His name is Juan Santamaría. Today his name may be recognizable for those traveling into or out of San Jose’s largest airport. The airport in San Jose, airport code SJO, is officially named after Juan Santamaria. He is known by Costa Rican’s as a national hero.
Early Life & Death
He was born on August 29, 1831, in Alajuela, Costa Rica. At the time Alajuela was the capital of Costa Rica, following Costa Rica’s independence in 1821. He died on April 11, 1856 in Rivas, Nicaragua during the second battle of Rivas.

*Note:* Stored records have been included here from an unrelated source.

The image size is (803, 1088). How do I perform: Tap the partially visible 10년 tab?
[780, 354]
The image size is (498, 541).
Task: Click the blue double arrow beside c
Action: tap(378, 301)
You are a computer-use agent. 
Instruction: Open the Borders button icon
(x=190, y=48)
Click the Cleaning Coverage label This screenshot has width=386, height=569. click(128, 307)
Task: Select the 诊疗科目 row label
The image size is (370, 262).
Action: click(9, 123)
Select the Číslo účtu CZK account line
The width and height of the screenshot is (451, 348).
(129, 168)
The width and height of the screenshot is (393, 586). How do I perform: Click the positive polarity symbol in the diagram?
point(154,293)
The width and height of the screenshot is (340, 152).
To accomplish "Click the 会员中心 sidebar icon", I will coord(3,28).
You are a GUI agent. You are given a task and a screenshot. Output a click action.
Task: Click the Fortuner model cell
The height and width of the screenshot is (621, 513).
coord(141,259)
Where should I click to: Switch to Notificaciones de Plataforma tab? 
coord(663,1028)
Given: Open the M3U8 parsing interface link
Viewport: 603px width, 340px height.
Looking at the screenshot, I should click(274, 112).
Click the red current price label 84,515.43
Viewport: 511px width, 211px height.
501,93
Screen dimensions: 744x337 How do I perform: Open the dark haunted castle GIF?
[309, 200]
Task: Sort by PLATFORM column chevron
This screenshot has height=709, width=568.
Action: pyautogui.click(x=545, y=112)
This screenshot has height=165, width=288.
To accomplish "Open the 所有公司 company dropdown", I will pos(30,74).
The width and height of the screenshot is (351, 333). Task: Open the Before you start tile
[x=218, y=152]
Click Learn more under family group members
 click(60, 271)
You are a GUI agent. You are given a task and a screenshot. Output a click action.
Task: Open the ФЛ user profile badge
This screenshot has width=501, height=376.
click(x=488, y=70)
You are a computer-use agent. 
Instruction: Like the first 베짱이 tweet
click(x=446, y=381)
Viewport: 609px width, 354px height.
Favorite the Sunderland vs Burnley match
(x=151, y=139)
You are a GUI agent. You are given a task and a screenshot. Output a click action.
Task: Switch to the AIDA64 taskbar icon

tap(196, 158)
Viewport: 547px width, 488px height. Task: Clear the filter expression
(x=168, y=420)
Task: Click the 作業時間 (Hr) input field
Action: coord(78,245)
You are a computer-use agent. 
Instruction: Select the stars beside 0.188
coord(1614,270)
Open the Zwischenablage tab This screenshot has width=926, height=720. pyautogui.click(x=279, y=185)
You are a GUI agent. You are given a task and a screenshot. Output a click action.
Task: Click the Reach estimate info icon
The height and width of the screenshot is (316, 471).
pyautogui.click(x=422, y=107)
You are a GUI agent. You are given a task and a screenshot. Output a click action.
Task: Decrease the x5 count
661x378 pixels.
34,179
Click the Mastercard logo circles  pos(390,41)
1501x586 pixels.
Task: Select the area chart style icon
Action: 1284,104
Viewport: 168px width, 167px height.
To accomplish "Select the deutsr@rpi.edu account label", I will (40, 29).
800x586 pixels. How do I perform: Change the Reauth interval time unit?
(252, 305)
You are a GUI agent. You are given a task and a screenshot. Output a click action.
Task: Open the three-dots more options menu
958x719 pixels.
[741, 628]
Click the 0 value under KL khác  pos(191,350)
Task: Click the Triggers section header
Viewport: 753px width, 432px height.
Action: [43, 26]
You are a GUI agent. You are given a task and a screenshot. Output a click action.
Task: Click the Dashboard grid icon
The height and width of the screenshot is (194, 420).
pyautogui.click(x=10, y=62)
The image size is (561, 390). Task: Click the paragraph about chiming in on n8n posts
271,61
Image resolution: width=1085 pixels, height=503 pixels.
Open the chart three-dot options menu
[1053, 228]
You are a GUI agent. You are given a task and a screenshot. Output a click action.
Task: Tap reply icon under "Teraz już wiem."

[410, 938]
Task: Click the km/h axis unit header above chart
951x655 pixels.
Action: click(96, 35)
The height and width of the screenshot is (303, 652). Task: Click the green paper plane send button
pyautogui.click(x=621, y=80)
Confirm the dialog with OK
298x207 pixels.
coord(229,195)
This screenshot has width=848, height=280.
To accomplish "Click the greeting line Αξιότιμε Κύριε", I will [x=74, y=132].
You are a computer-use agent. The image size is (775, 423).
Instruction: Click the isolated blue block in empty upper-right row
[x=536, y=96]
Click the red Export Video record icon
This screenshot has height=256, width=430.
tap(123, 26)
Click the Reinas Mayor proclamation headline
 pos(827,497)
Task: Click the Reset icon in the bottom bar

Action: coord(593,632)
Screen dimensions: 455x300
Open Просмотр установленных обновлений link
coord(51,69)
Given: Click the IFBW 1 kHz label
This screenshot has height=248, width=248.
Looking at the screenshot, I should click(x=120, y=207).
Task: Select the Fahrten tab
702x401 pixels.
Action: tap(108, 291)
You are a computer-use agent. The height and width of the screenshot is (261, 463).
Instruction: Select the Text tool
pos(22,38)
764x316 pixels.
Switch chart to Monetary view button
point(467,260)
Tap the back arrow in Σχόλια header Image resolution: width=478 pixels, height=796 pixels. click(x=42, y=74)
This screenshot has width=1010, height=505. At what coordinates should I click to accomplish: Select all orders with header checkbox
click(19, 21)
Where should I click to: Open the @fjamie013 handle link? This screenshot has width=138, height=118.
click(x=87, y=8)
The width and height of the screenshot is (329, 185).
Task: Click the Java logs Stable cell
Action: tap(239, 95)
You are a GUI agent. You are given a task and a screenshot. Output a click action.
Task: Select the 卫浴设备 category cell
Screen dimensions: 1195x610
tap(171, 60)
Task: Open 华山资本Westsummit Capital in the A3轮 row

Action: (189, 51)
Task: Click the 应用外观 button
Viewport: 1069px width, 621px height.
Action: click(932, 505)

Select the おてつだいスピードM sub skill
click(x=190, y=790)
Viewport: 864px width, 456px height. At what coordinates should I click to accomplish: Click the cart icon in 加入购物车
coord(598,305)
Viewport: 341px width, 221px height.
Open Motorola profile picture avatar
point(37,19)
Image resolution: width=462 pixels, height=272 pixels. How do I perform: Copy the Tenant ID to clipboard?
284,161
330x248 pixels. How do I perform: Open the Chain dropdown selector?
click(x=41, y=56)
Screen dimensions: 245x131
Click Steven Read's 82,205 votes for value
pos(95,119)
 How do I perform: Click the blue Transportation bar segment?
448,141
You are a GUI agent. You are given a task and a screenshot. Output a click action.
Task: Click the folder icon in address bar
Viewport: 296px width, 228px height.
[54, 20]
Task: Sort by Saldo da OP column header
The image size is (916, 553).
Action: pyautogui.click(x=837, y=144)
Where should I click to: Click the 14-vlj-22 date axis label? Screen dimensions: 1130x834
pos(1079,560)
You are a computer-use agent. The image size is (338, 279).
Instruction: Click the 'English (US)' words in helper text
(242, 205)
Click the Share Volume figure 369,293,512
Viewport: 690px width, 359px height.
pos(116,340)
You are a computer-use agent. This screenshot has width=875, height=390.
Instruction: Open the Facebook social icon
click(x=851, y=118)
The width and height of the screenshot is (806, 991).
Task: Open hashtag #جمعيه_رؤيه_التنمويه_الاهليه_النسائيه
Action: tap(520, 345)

William Walker Conquers Nicaragua
The story of Juan Santamaria starts with William Walker. Costa Rica was in the middle of a war against William Walker. Walker was a power-hungry physician-lawyer-mercenary from the United States of America who was attempting to overthrow all of Central America to establish English speaking colonies under his control. Walker was successful in overthrowing the Nicaraguan government in early 1856 and declared himself President of Nicaragua on July 12th of that year. After overthrowing Nicaragua, he continued heading south to Costa Rica, where he declared war against Costa Rica on March 1, 1856.
Walker Starts War with Costa Rica
The President of Costa Rica (Juan Rafael Mora Porras) publicly asked for any man who was able to fight and to defend Costa Rica to band together and head to Nicaragua. History states that Juan Santamaría was a poor laborer and the illegitimate son of a single mother. In other words, he had very little prospects or hope for much success. Seeing this as an opportunity to have an adventure and possibly improve his situation, he proudly joined the army as a “drummer boy”. Even though he was twenty-five years old at the time, the term “drummer boy” is still used to describe him in multiple online locations.
Juan Santamaria Dies
The Costa Rican troops headed north from Alajuela and won a small battle in Santa Rosa, Guanacaste. Walker lost 26 soldiers in the battle. From Santa Rosa, the troops marched fifty miles to Rivas, Nicaragua arriving on April 8, 1856. The goal of the Costa Rica army was to drive Walker out of a hotel or inn, that provided an advantageous fighting position. The battle that broke out is known as the Second Battle of Rivas. The Costa Rican’s were unable to gain an advantage and resorted to trying to burn down the building that Walker was based in. Juan Santamaria, the ‘drummer boy’, agreed to lead the charge to burn down the building where Walker was hiding. Santamaria grabbed a torch and set fire to the building which resulted in the Costa Rican army winning the battle, but unfortunately Juan Santamaria was killed during the battle.
His actions were immediately remembered, and his spirit for freedom and decisive actions, is still celebrated today.
Costa Rica Remembers Juan Santamaria Every Year
For his delivery despite being so young (25 years) in his honor, the Alajuela International Airport bears his name and there is also the Juan Santamaría Historical Cultural Museum, there is also a bronze statue in a park in Alajuela and another in the Assembly Legislative of Costa Rica.
In schools and some public institutions every April 11 is celebrated as the day of Juan Santamaria (Battle of Rivas) with costumes and typical dances of Costa Rica.